Webinar Transcript

Unlock the Future of eCommerce

One Platform, Unlimited Possibilities

Session 2: Vinted Case Study

Ernestas Poskus, Search Engineering Manager

Session Summary

Ernestas Poskus of Vinted shared how the company transitioned from an overloaded, fragmented Elasticsearch setup to a unified Vespa-based search architecture. The move delivered dramatic gains in latency, scalability, cost efficiency, and developer velocity. With Vespa now powering real-time indexing, AI-driven personalization, and multilayered ranking, Vinted has future-proofed its platform and enabled fast innovation in search, recommendations, and experimentation.

Transcript

Hello and thank you for having me. I’m pleased to share the story of how we unified our search infrastructure at Vinted and unlocked new capabilities by adopting the Vespa search engine.

This is a story of moving beyond limitations—from a fragmented, operationally heavy setup to one with clarity, speed, and flexibility. I’ll walk you through our architectural evolution and how Vespa became the backbone of our search, powering fast results, personalized suggestions, and recommendations.

Supplied material:
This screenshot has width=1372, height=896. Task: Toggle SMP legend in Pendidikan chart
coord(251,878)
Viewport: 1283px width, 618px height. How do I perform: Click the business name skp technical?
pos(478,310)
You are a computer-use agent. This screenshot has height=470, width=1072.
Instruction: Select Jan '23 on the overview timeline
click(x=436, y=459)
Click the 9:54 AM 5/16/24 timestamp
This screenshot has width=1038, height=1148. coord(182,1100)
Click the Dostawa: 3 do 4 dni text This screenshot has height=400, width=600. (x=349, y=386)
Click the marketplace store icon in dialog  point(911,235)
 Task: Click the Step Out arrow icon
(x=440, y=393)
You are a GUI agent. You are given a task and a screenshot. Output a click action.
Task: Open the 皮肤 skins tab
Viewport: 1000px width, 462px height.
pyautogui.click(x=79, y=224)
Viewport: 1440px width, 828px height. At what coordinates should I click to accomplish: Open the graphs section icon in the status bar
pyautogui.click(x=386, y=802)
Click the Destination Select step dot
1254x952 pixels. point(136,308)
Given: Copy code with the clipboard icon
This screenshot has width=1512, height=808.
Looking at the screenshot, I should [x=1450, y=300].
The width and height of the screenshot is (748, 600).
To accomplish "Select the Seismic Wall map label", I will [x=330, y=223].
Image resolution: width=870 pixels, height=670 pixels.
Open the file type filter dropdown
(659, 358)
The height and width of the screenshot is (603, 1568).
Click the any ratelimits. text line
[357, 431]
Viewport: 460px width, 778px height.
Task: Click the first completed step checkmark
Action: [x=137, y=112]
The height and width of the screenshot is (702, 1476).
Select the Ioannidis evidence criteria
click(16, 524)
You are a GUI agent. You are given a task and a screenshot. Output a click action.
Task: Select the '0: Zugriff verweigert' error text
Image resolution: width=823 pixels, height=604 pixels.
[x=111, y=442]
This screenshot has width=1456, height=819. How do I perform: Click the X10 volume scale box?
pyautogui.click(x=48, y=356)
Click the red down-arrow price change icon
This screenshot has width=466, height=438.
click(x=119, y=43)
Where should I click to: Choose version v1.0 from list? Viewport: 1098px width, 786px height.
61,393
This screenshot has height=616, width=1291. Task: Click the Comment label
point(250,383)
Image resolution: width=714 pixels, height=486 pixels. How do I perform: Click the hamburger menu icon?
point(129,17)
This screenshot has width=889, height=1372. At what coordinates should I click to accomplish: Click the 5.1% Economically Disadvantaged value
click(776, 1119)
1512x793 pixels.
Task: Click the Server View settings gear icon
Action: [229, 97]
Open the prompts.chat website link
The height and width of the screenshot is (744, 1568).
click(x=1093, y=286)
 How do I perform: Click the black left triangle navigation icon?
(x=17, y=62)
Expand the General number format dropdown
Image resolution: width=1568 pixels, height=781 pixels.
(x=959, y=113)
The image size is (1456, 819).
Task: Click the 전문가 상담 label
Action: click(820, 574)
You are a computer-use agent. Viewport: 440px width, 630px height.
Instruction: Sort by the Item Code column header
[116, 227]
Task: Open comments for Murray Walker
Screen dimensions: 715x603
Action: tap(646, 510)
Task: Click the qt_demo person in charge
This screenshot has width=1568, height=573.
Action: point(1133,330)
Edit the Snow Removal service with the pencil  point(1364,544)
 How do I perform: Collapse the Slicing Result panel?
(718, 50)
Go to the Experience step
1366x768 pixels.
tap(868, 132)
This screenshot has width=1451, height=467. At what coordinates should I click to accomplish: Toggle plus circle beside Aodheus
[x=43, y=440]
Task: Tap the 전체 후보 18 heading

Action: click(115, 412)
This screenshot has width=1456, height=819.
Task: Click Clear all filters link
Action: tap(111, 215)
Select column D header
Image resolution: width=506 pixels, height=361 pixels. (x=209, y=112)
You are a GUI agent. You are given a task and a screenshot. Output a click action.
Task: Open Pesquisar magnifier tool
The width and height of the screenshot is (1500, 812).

Problems to solve:
**1.** In the webinar transcript, rewrite the passage starting at "One Platform, Unlimited" and ending at "recommendations, and experimentation.", changing "latency" to "response time".
**2.** According to the webinar transcript, which search setup did Vinted move away from before adopting Vespa?

The answers:
**1.**
One Platform, Unlimited Possibilities

Session 2: Vinted Case Study

Ernestas Poskus, Search Engineering Manager

Session Summary

Ernestas Poskus of Vinted shared how the company transitioned from an overloaded, fragmented Elasticsearch setup to a unified Vespa-based search architecture. The move delivered dramatic gains in response time, scalability, cost efficiency, and developer velocity. With Vespa now powering real-time indexing, AI-driven personalization, and multilayered ranking, Vinted has future-proofed its platform and enabled fast innovation in search, recommendations, and experimentation.

**2.** An overloaded, fragmented Elasticsearch setup.